• [GIVEN RECORDS]

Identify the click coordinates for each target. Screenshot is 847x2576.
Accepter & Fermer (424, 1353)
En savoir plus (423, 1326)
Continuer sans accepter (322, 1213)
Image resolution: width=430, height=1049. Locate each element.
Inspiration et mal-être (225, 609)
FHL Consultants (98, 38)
...
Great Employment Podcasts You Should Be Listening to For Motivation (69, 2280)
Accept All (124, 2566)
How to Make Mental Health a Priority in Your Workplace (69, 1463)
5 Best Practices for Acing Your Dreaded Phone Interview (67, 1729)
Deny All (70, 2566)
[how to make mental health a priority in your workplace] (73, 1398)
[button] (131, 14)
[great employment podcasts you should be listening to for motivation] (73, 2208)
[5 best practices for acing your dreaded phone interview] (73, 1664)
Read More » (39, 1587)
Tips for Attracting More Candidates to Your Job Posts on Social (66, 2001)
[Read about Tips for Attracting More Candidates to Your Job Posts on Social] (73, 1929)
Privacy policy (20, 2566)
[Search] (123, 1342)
==
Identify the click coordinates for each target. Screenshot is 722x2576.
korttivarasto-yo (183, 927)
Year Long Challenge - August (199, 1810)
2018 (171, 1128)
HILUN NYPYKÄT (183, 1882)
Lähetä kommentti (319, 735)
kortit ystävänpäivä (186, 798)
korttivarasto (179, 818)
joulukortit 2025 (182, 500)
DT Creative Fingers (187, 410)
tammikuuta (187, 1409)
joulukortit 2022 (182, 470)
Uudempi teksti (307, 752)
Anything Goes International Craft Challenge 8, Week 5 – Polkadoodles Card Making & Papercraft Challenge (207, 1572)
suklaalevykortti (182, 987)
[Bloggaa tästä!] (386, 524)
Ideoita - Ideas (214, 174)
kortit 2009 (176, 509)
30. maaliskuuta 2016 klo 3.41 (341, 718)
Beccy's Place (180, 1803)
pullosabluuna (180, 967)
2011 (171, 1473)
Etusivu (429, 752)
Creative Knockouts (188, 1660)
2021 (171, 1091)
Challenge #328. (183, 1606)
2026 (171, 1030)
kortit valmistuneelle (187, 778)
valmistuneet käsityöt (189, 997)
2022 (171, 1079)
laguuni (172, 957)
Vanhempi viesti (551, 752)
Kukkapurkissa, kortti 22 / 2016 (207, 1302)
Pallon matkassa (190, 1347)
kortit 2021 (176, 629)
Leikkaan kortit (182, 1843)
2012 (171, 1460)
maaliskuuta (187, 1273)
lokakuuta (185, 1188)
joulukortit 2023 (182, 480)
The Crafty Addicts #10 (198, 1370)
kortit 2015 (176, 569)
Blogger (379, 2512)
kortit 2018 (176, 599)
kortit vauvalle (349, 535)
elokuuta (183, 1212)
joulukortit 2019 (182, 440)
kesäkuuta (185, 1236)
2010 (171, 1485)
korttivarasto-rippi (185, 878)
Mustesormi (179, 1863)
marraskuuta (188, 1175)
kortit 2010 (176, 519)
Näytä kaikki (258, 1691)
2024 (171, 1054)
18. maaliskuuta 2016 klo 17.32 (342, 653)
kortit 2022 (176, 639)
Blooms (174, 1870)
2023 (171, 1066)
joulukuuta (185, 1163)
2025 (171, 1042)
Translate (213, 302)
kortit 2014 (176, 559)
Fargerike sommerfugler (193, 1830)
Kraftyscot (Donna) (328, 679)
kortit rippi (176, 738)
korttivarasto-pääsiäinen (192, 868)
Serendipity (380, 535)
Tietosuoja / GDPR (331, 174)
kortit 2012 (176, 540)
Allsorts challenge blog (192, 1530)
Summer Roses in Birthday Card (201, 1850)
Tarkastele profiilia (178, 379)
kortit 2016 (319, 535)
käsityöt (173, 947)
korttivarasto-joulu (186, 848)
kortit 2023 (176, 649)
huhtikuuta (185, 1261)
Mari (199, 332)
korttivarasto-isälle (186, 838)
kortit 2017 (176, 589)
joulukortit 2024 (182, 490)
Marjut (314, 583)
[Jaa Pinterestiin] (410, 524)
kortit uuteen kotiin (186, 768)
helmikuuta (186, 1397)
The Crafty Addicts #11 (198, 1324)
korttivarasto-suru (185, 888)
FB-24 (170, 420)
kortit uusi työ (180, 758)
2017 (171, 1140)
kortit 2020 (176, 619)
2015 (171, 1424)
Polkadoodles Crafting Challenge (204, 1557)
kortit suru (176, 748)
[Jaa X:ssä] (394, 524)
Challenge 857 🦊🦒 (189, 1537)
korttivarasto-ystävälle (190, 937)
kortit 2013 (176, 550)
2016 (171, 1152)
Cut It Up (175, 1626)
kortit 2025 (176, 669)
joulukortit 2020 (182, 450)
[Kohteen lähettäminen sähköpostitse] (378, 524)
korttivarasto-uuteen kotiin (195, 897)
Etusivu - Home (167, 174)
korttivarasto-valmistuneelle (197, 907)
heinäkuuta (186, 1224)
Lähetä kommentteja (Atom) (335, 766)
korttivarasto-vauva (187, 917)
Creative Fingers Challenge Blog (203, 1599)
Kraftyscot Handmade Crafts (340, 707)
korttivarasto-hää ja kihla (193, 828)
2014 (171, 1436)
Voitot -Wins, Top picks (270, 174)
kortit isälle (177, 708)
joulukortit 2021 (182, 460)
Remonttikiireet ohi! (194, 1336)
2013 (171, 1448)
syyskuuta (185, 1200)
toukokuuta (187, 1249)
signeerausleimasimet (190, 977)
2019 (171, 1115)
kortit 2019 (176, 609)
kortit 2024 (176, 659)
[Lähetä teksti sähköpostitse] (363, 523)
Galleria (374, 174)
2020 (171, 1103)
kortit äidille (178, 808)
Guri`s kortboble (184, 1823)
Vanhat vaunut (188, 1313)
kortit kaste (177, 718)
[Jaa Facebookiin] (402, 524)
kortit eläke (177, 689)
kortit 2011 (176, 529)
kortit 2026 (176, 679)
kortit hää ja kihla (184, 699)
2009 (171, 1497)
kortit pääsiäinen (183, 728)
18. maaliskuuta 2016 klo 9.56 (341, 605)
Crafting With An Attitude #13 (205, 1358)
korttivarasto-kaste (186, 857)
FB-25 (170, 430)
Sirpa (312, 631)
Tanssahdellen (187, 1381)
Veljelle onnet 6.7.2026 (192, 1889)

• [WORK INSTRUCTION] Reproduce exactly the lines above from the line with "2025 (171, 1042)" to the line with "Creative Fingers Challenge Blog (203, 1599)", including both, and add nothing.

• [OUTPUT OF THE TASK]
2025 (171, 1042)
Translate (213, 302)
kortit 2014 (176, 559)
Fargerike sommerfugler (193, 1830)
Kraftyscot (Donna) (328, 679)
kortit rippi (176, 738)
korttivarasto-pääsiäinen (192, 868)
Serendipity (380, 535)
Tietosuoja / GDPR (331, 174)
kortit 2012 (176, 540)
Allsorts challenge blog (192, 1530)
Summer Roses in Birthday Card (201, 1850)
Tarkastele profiilia (178, 379)
kortit 2016 (319, 535)
käsityöt (173, 947)
korttivarasto-joulu (186, 848)
kortit 2023 (176, 649)
huhtikuuta (185, 1261)
Mari (199, 332)
korttivarasto-isälle (186, 838)
kortit 2017 (176, 589)
joulukortit 2024 (182, 490)
Marjut (314, 583)
[Jaa Pinterestiin] (410, 524)
kortit uuteen kotiin (186, 768)
helmikuuta (186, 1397)
The Crafty Addicts #11 (198, 1324)
korttivarasto-suru (185, 888)
FB-24 (170, 420)
kortit uusi työ (180, 758)
2017 (171, 1140)
kortit 2020 (176, 619)
2015 (171, 1424)
Polkadoodles Crafting Challenge (204, 1557)
kortit suru (176, 748)
[Jaa X:ssä] (394, 524)
Challenge 857 🦊🦒 (189, 1537)
korttivarasto-ystävälle (190, 937)
kortit 2013 (176, 550)
2016 (171, 1152)
Cut It Up (175, 1626)
kortit 2025 (176, 669)
joulukortit 2020 (182, 450)
[Kohteen lähettäminen sähköpostitse] (378, 524)
korttivarasto-uuteen kotiin (195, 897)
Etusivu - Home (167, 174)
korttivarasto-valmistuneelle (197, 907)
heinäkuuta (186, 1224)
Lähetä kommentteja (Atom) (335, 766)
korttivarasto-vauva (187, 917)
Creative Fingers Challenge Blog (203, 1599)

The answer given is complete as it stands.